Personal Liberty, Mutual Respect and Tolerance: From Values to Virtues

This Templeton funded research investigates the ways that the state and mid-level policy enactors such as public schools shape young citizens’ perceptions of, and compliance with, the civic values or virtues of personal liberty, mutual respect and tolerance (PLMRT), and the impact of this on subjective wellbeing. The project will integrate anthropological, psychological and normative perspectives in three multi-site case-studies, each comprised of three schools working with one of three mid-level policy enactors. These three policy enactors have very different orientations towards the PLMRT values: The ‘UK Military School’ with a securitized perspective, ‘Schools of Sanctuary’ with a globalist perspective, and the Catholic Archdiocese of Liverpool with a faith-based perspective.

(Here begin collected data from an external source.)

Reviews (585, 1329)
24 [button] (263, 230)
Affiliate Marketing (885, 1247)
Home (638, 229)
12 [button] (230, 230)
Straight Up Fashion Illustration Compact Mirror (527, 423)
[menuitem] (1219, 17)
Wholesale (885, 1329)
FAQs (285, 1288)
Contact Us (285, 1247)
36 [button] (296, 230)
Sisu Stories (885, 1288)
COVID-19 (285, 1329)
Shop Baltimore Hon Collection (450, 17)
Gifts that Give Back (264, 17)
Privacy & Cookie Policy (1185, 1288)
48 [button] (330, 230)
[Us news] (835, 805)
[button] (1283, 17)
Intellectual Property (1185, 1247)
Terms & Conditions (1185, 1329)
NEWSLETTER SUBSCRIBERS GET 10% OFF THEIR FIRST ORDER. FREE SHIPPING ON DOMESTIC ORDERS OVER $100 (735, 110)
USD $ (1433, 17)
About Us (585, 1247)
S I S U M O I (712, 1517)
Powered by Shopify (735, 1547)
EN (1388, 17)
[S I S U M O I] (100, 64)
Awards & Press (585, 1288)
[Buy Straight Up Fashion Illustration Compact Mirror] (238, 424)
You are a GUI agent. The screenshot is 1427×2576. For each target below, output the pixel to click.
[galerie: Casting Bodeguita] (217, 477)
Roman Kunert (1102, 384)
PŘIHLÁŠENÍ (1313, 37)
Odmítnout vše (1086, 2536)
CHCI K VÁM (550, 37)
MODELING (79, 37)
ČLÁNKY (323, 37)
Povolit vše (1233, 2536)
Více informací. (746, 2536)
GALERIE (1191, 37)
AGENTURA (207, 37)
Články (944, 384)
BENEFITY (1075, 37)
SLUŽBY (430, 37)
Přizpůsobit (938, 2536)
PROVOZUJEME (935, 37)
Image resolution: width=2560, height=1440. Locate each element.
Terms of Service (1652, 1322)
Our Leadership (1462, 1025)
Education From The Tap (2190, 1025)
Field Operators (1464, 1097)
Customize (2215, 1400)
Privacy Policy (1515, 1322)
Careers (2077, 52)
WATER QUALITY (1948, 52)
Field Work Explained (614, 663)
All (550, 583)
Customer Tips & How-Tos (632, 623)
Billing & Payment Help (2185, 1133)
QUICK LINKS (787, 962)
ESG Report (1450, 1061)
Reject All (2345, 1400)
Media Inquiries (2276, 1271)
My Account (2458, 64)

The project will commence with a Normative Clarification Event (NCE), after which a series of comprehensive ethnographic observations will be carried out at the nine schools, generating data to inform a Hypothesis Generation Event (HGE). Following this event, a hypothesis oriented ethnography (HOE) will be carried out in the nine schools, with a distinct focus for each site; and ecological momentary assessment (EMA) will gather in-depth ecologically valid measures of young people’s understanding, affinity with and actualisation of the PLMRT virtues in three of the school sites.

The final stage of the project involves developing a survey tool through the same nine sites, with a wider distribution of the survey to test for the generalisability of the other methods’ ecologically rich findings. The tool development phase seeks to engage with normative questions in the phronesis of PLMRT in relation to young people’s contexts of cultural identity, diversity, deprivation, faith-based values and personal worldviews. It is this stage which will be the focus of the presentation this year at BESA.